En revanche, dans la littérature la plus récente, j'entends : depuis les années 30 ou la dernière guerre passée, donc sous l'influence à nouveau croissante du modernisme les dernières années du pontificat du pape Pie XI, notamment après le décès du cardinal Merry del Val, et sous l'influence du catholicisme libéral renaissant, et, depuis le désastre conciliaire, aussi de la littérature "tradie" souvent française et gallicanisante (et souvent nos "tradis" actuels n'ont rien lu d'autre et le prennent pour "la Tradition"), le terme "ex cathedra" est souvent interprété comme s'il était l'équivalent de "solennellement", "expressément", alors qu'il signifie simplement "dans l'exercice de sa fonction", comme l'explicitent par ailleurs le texte même de la définition (
id est, cum ... munere fungens ...) et les commentaires.
Ainsi il n'est pas rare de lire, et c'est une sottise théologique de première ordre, de laquelle une lecture un peu sérieuse de la littérature aurait pu préserver, que le Pape ne s'exprimerait infailliblement "qu'une ou deux fois par siècle".
Ce n'est pas le cas. Faut-il le dire ? On se passerait bien d'un tel Pape, appelé à "confirmer ses frères dans la foi" (donc forcément sans pouvoir se tromper et tromper les fidèles, sinon ce ne serait pas la peine), s'il fallait attendre chaque fois à peu près 100 ans.

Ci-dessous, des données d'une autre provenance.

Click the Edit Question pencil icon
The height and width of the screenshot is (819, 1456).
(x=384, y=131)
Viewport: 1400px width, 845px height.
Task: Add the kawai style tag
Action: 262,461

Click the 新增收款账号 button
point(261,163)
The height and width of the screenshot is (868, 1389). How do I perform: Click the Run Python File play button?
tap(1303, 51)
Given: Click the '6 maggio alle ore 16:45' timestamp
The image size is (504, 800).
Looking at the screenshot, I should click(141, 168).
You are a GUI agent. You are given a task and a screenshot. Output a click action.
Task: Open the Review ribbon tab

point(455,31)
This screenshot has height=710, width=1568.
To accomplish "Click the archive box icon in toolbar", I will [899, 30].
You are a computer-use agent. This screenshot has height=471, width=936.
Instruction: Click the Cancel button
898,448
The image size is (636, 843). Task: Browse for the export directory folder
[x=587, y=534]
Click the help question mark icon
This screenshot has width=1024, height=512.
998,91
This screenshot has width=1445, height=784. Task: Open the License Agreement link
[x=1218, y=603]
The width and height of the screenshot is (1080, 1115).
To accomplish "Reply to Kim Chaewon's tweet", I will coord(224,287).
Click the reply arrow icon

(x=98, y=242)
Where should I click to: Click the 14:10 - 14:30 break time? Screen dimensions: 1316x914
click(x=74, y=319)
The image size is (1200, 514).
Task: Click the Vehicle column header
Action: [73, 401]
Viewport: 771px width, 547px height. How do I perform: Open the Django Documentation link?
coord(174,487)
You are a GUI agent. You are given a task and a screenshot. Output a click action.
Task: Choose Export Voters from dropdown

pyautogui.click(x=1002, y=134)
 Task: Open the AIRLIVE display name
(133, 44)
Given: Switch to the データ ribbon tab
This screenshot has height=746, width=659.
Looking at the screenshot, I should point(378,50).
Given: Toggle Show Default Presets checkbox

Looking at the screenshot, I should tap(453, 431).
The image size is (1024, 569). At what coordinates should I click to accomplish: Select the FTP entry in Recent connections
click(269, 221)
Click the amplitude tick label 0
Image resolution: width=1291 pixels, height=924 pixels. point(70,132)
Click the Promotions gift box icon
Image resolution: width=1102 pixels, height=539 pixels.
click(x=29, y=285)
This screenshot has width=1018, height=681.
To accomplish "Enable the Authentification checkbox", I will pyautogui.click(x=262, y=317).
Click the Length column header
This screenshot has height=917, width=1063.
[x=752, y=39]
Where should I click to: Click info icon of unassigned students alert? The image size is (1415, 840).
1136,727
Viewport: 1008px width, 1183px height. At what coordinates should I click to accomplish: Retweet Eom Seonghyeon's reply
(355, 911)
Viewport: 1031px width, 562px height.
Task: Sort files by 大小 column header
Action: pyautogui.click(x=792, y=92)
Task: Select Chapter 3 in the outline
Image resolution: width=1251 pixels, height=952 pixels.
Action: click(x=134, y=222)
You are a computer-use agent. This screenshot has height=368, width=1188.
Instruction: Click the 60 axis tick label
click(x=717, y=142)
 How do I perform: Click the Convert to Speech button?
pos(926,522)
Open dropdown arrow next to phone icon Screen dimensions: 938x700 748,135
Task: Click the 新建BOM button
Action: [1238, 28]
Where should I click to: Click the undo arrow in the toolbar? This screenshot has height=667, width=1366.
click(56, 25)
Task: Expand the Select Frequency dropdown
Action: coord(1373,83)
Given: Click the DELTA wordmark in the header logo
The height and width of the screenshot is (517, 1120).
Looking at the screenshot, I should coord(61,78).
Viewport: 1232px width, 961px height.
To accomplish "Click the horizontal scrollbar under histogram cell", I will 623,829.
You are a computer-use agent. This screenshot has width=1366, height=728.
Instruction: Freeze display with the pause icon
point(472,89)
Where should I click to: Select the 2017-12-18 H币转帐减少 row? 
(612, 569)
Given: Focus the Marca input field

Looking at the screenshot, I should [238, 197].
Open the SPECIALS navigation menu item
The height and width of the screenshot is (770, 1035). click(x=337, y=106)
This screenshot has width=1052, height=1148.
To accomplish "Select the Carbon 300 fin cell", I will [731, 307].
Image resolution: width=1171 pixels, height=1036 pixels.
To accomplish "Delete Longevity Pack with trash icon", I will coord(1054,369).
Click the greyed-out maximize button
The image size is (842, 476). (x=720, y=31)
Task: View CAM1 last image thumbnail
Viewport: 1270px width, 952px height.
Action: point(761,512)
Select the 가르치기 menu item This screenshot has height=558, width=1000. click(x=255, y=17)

(Et par ailleurs, mais c'est encore un autre point, "ne pas s'exprimer de façon infaillible" n'équivaut nullement à "pouvoir débiter impunément des hérésies", comme certains paraissent le penser ; l'hérésie manifeste et publique, même sans l'appel à l'infaillibilité, étant (depuis au moins Saint Thomas) incompatible avec l'exercice légitime de la juridiction ordinaire.)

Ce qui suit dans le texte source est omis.